It’s quite ironic that artificial intelligence companies can freely “borrow” content from publishers, photographers, and artists to train their models. Yet, they strongly oppose the use of their data by other AI models.
A recent example of this double standard is Reddit’s decision to file a lawsuit against Anthropic for allegedly using bots to access its content without authorization. Reddit is not pleased with Anthropic’s actions, claiming that its bots accessed the platform over 100,000 times in July 2024, despite earlier assurances from the company that its bots had been blocked from doing so.
As stated by Reddit, this lawsuit highlights the inconsistency in Anthropic’s behavior—its public persona as a law-abiding entity contrasts sharply with its private misconduct. Reddit’s chief legal officer, Ben Lee, emphasized that the unauthorized access could be worth “billions of dollars,” underscoring the financial implications of such data scraping.
He further noted that Reddit’s platform hosts nearly two decades of rich, human conversations that are vital for training language models. Anthropic’s legal troubles don’t stop with Reddit.

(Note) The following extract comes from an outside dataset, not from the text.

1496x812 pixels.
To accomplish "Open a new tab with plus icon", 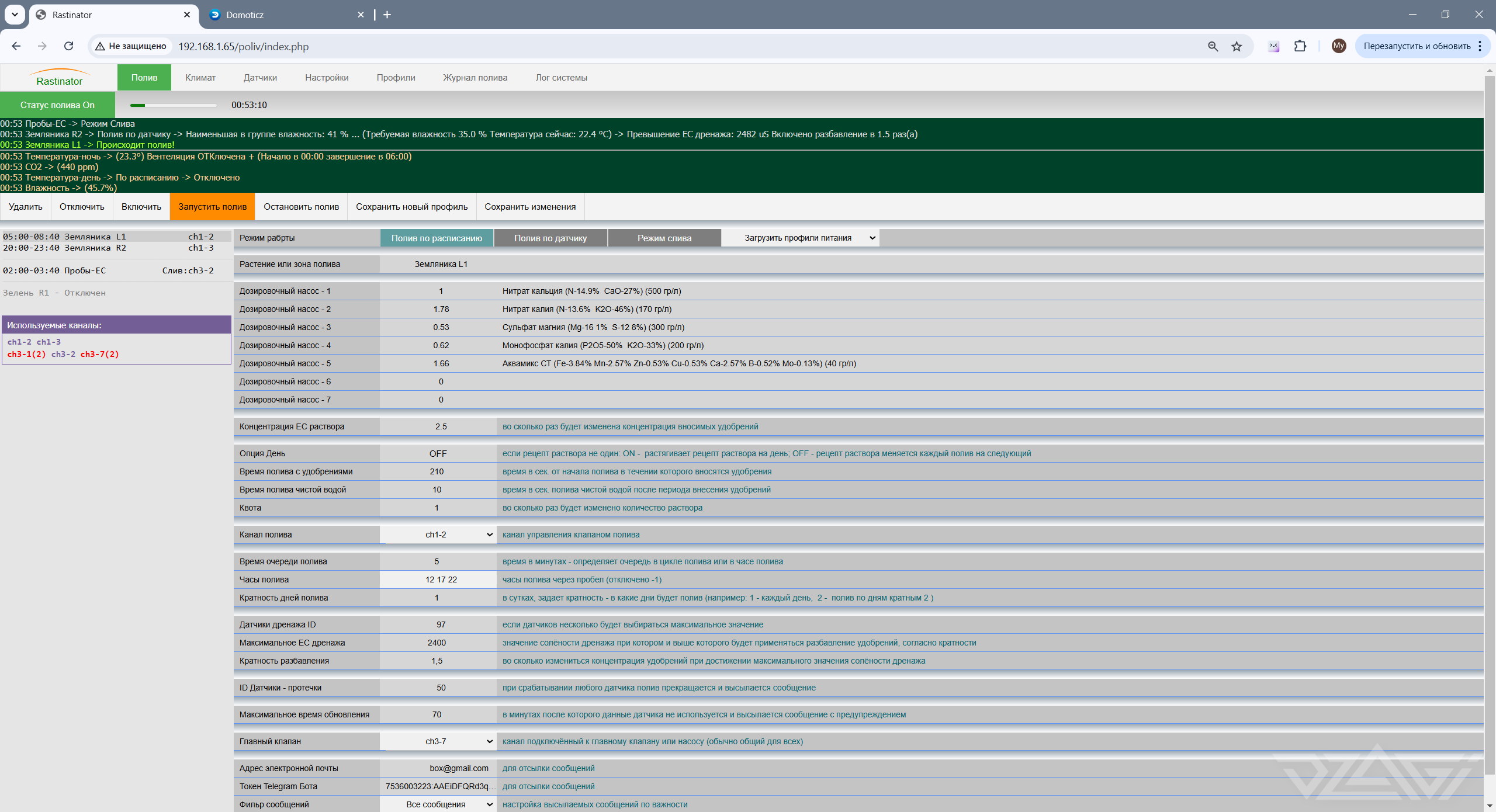I will [x=387, y=15].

Just last August, the company faced a class-action lawsuit in California from three authors who accused it of building a multibillion-dollar business by unlawfully using hundreds of thousands of copyrighted books. Another significant lawsuit emerged in October 2023 when Universal Music took legal action against Anthropic for reportedly infringing on their copyrighted song lyrics.

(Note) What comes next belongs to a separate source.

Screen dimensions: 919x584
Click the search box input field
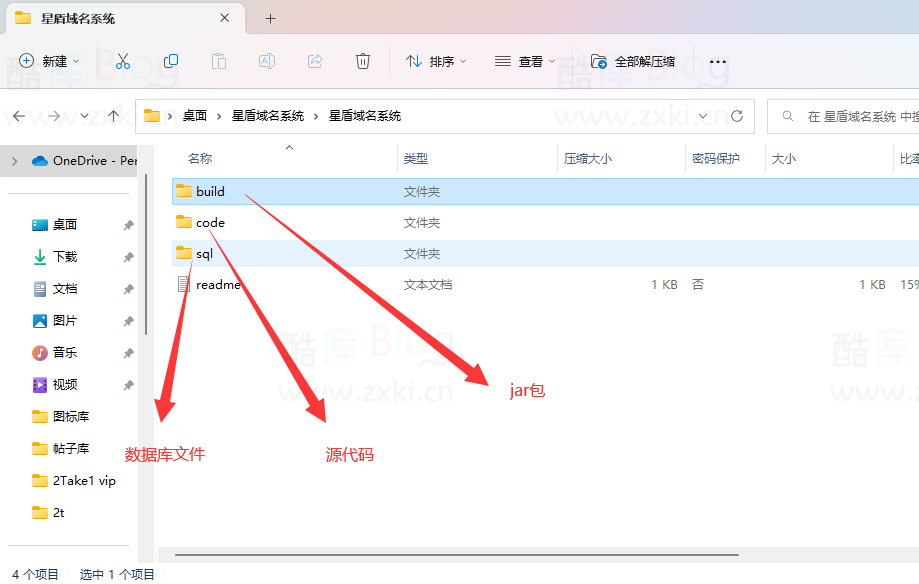(850, 116)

This situation reflects a broader trend where multiple AI companies find themselves embroiled in disputes over copyright infringement. As AI technology continues to develop, companies are increasingly relying on scraped online content for training.
While some publishers have struck agreements for their data to be used, many artists, writers, and photographers are becoming more vocal about protecting their intellectual property.